We DENY a COA and DISMISS this matter. We GRANT Freeburg's Motion to Amend his COA Application and Opening Brief and to Substitute his Amended COA Application and Opening Brief. Freeburg's request to proceed on appeal in forma pauperis or ifp is DENIED AS MOOT. The relevant statute, 28 U.S.C. § 1915(a), does not permit litigants to avoid payment of fees, only prepayment of fees. Since we have reached the merits of this matter, prepayment of fees is no longer an issue. Freeburg is, nevertheless, required to pay all filing and docketing fees ($505.00) to the Clerk of the District Court.
1. We have liberally construed Freeburg's pro se pleadings, stopping short, however, of serving as his advocate. See United States v. Pinson, 584 F.3d 972, 975 (10th Cir. 2009).
2. In his initial COA application and opening brief, Freeburg argued (1) his prior convictions for feloniously pointing a firearm and aggravated assault were no longer ACCA predicate offenses under Johnson and (2) the judge erred in concluding these convictions constituted “violent felon[ies]” under the physical force prong of the ACCA. He has since moved to amend his COA application and opening brief. We grant his motion. In his amended pleading, he argues only that his prior conviction for aggravated assault is not a “violent felony” under the physical force prong of the ACCA under United States v. Perez-Vargas, 414 F.3d 1282 (10th Cir. 2005).
3. Compare Colo. Rev. Stat. § 18-3-204(1)(a) (“A person commits the crime of assault in the third degree if ․ [t]he person knowingly or recklessly causes bodily injury to another person or with criminal negligence the person causes bodily injury to another person by means of a deadly weapon”) with Ohio Rev.
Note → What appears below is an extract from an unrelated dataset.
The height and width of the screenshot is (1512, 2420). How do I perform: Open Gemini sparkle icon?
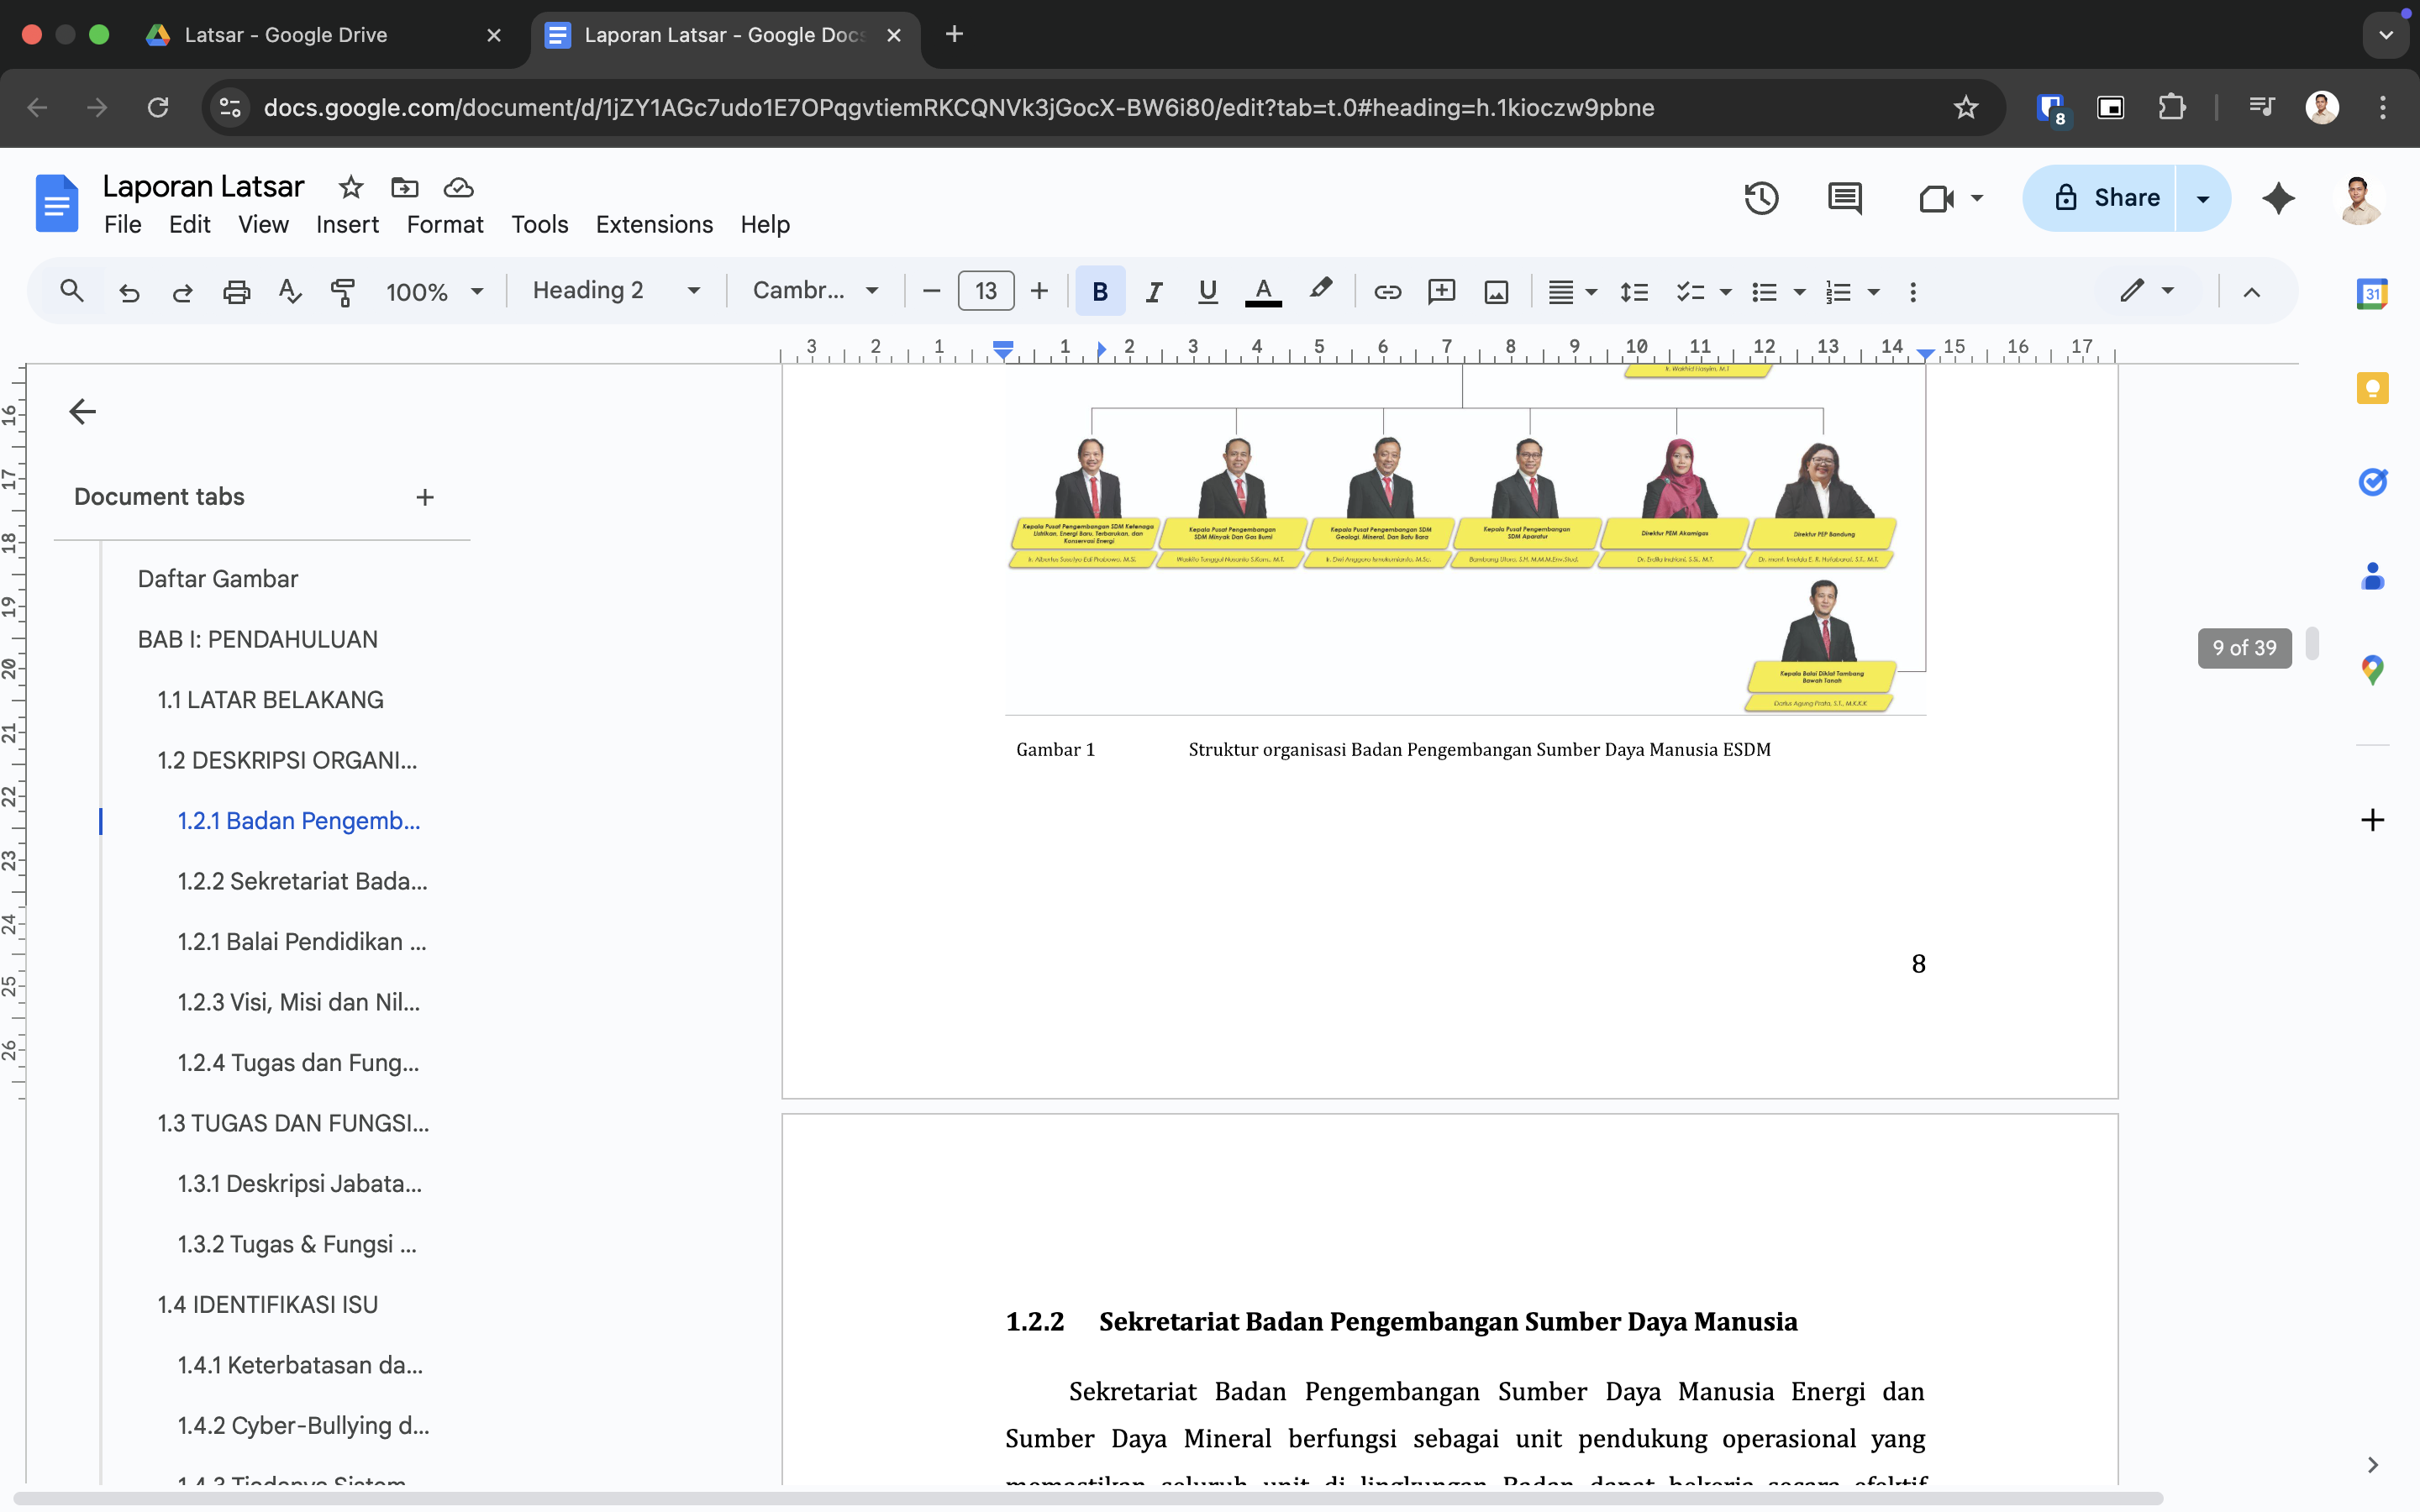click(2278, 198)
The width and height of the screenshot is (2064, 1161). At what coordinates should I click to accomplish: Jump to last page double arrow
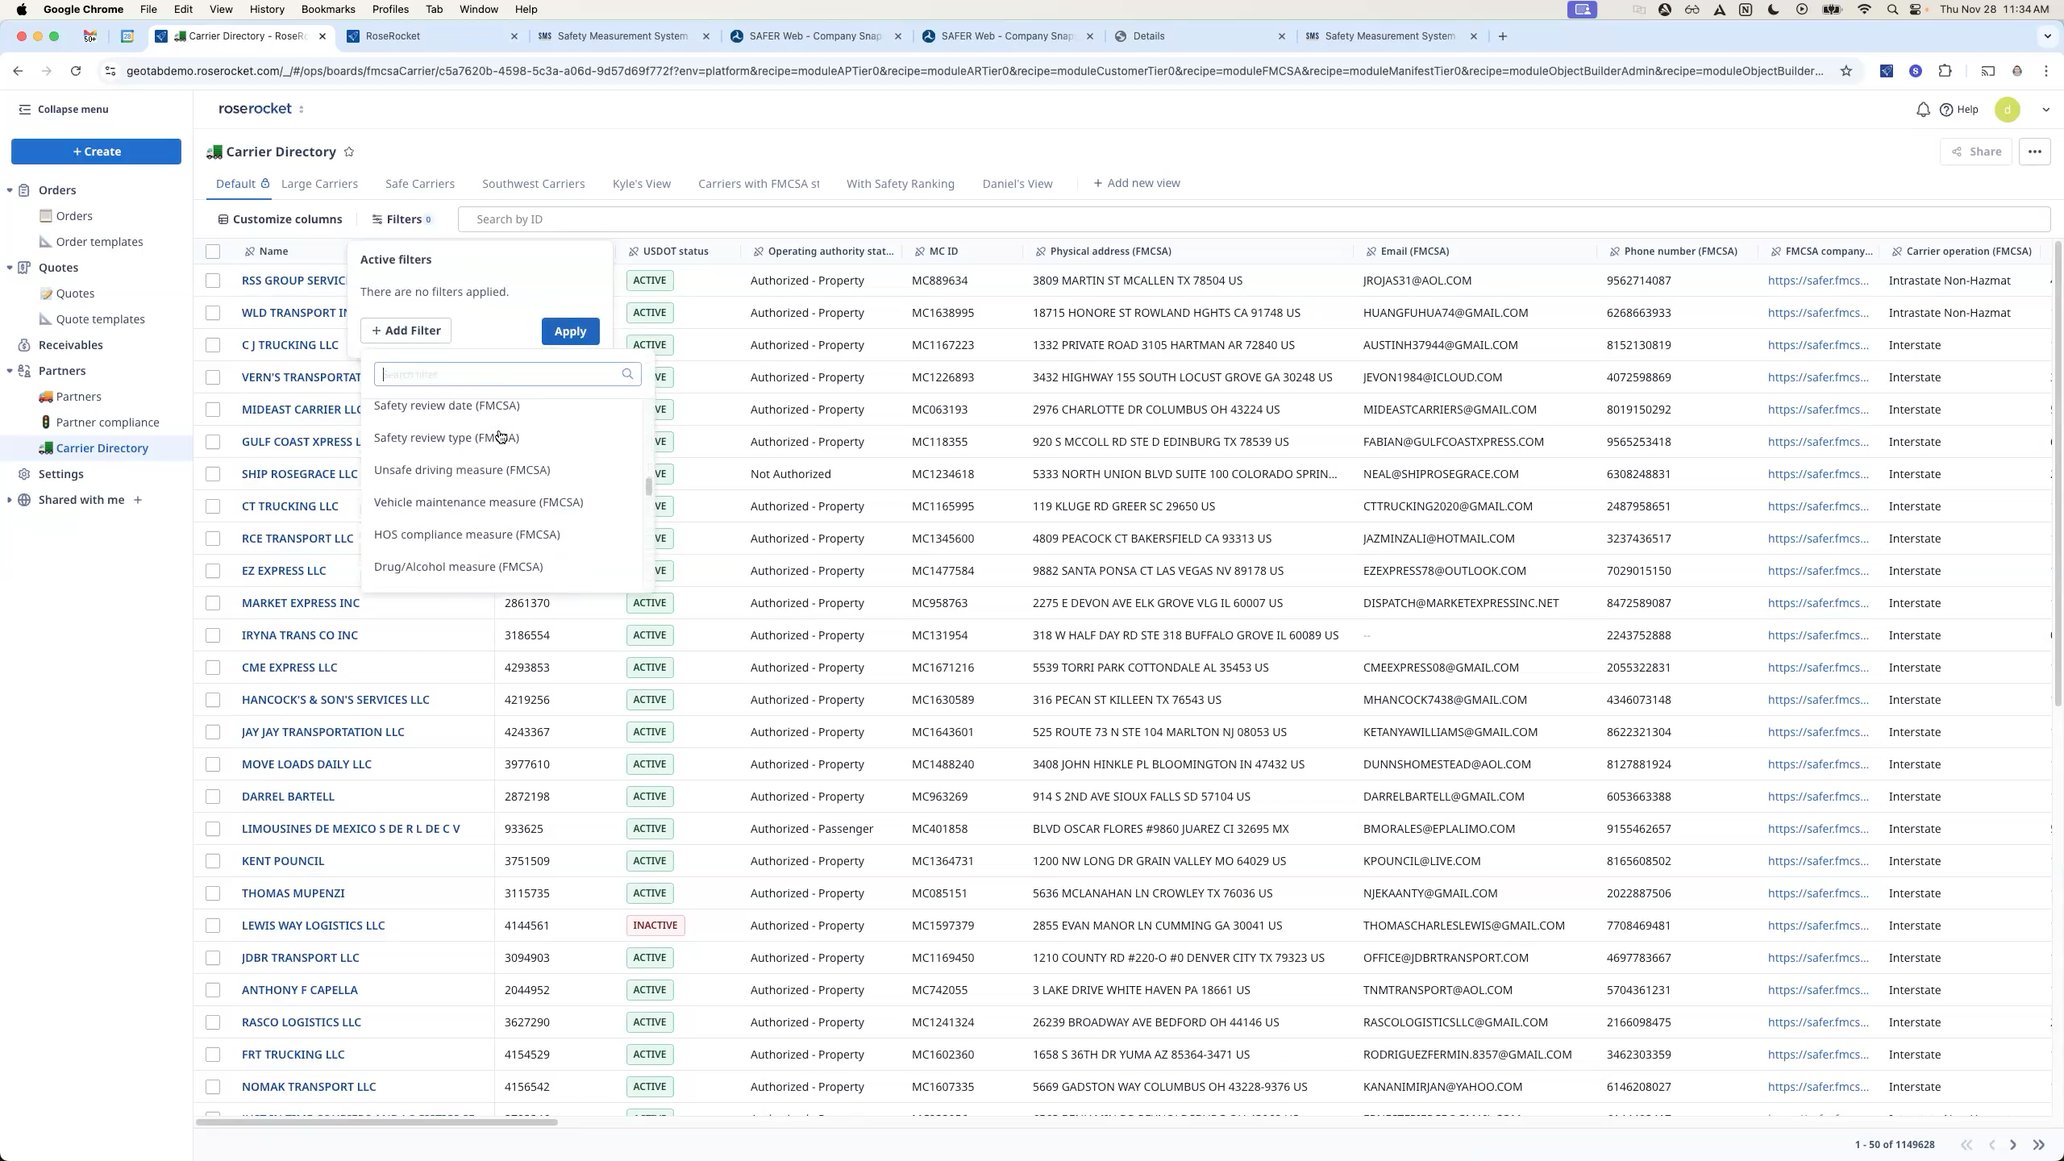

Code § 2903.12(A)(1) (“No person, while under the influence of sudden passion or in a sudden fit of rage, either of which is brought on by serious provocation occasioned by the victim that is reasonably sufficient to incite the person into using deadly force, shall knowingly ․ [c]ause serious physical harm to another or to another's unborn.”).
4. Freeburg has not claimed his counsel was ineffective in withdrawing the claim prior to sentencing.
5. Freeburg is not entitled to equitable tolling. “Equitable tolling of the limitations period is available when an inmate diligently pursues his claims and demonstrates that the failure to timely file was caused by extraordinary circumstances beyond his control.” United States v. Gabaldon, 522 F.3d 1121, 1124 (10th Cir. 2008) (quotation marks omitted). Perez-Vargas was decided prior to Freeburg's sentencing and the filing of his § 2255 petition. Yet, he did not raise it until now. That is not diligence. Freeburg claims he is pro se, has no formal education or training in the law, and at the time he filed his original COA application and opening brief he was “in transit and new to [the prison]” and therefore “had to rely on anyone he could find to assist him with [it].” (Motion to Amend COA Application and Opening Br. at 1-2.) These are not extraordinary circumstances justifying equitable tolling. See Marsh v. Soares, 223 F.3d 1217, 1220 (10th Cir. 2000) (a pro se prisoner's ignorance of the law generally does not constitute an extraordinary circumstance justifying equitable tolling and assistance from an inmate law clerk “does not relieve [a petitioner] from the personal responsibility to comply with the law”).